NG23B-1784
Crack patterns in layers: effect of the thickness and mechanical properties

Tuesday, 15 December 2015
Poster Hall (Moscone South)
Ludovic Pauchard, CNRS, Paris Cedex 16, France and Aurore Sibrant, University of Idaho, Moscow, ID, United States; CNRS / University Paris-Sud, Laboratoire FAST, ORSAY, France
Abstract:
The surface of planets is host to many regions displaying cracks patterns that have been identified as potential dessication cracks. Crack patterns can be observed at multi-scales from millimeters in rocks to several kilometers on planetary surface. The mechanisms of cracking usually result from differential shrinkage stress (due to a drying process or temperature change).
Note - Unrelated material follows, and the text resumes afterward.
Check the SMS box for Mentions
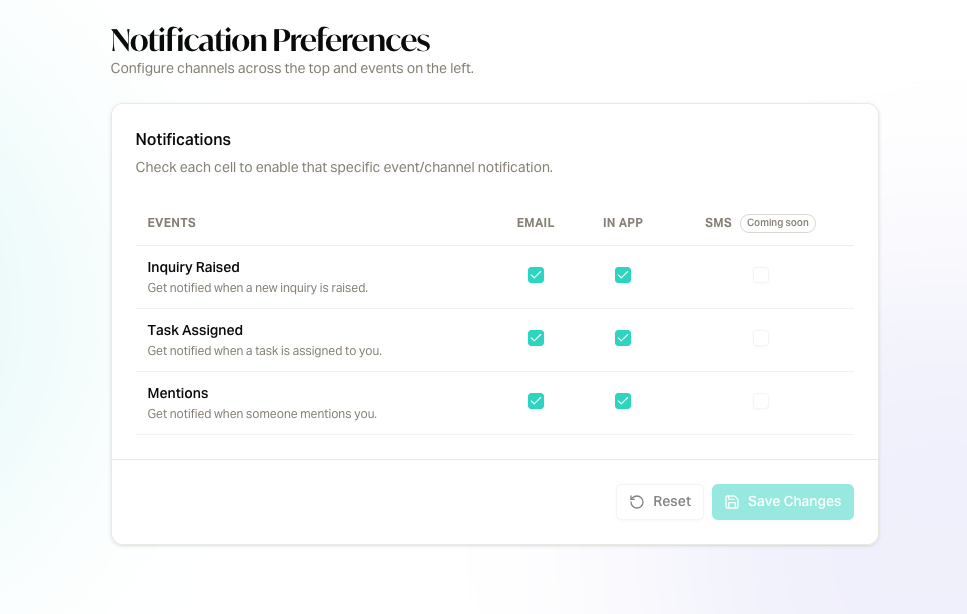967x614 pixels. (761, 401)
A large variety of crack morphologies is involved depending on both the microstructure and the thickness of the layer : crack can form isolated junctions or interact each other. In last case cracks can divide the plane hierarchically leading to broken or connected network of cracks, or grow in-depth resulting in the well ordered basalt columns. In particular, crack patterns strongly depend on both the mechanical properties and the thickness of the layer.
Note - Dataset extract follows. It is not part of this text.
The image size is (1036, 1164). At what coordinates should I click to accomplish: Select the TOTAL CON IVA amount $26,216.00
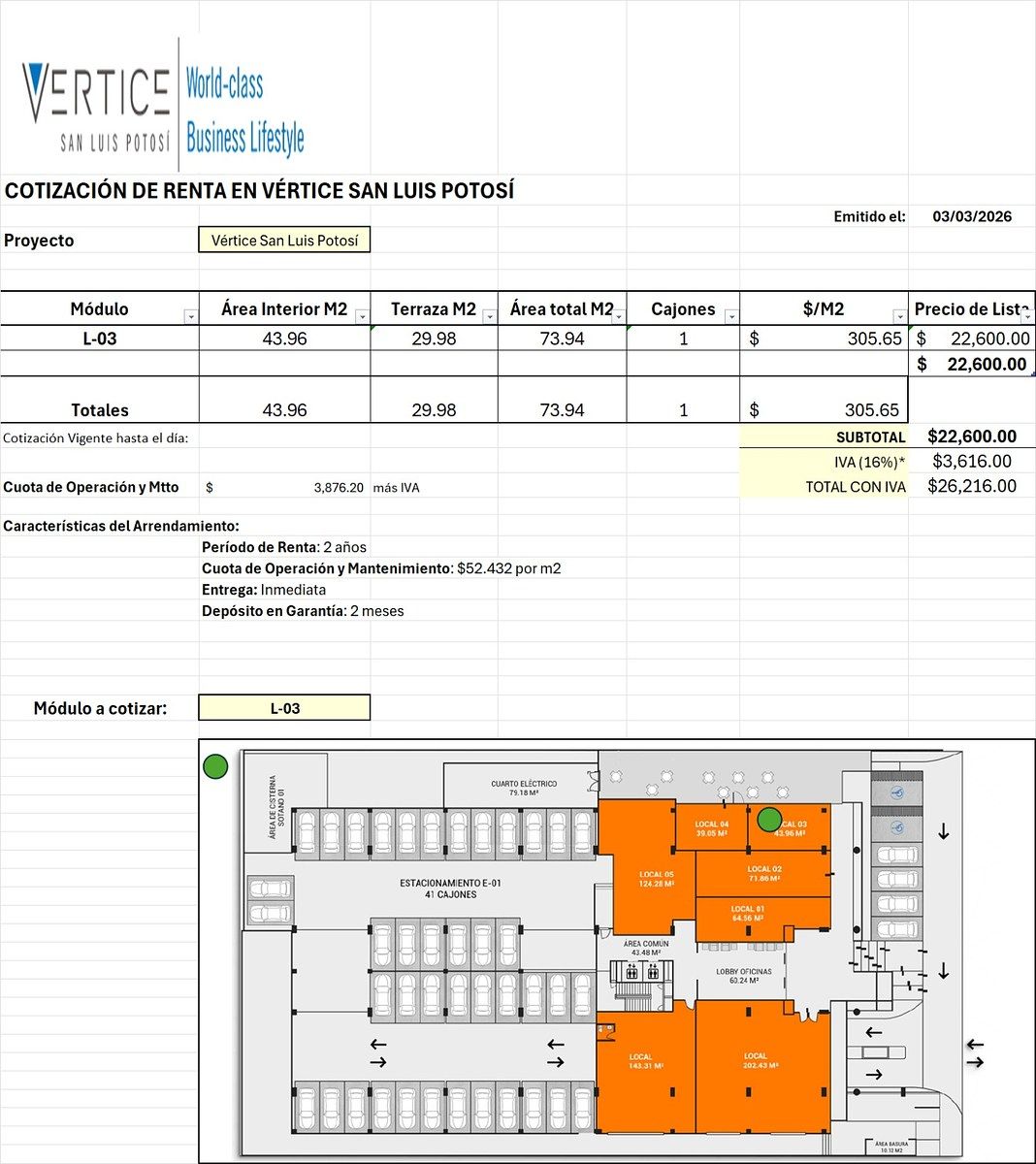(971, 486)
To understand the physical process involved, the geometrical characteristics of the crack pattern (crack spacing, crack aperture or crack depth) are analyzed by laboratory testing procedures. In this way, crack patterns can be modeled by the drying layers of aqueous suspensions of nanoparticles (silica particles). During the drying process, advection towards the evaporation surface accumulates particles and leads to a porous structure filled of water. The mechanical properties of the layer are related to the structure of the layer and are measured using indentation testing. Depending on the accumulation rate, solid layers exhibit non-homogeneous mechanical properties in depth. This affect the crack formation and stability of crack propagation.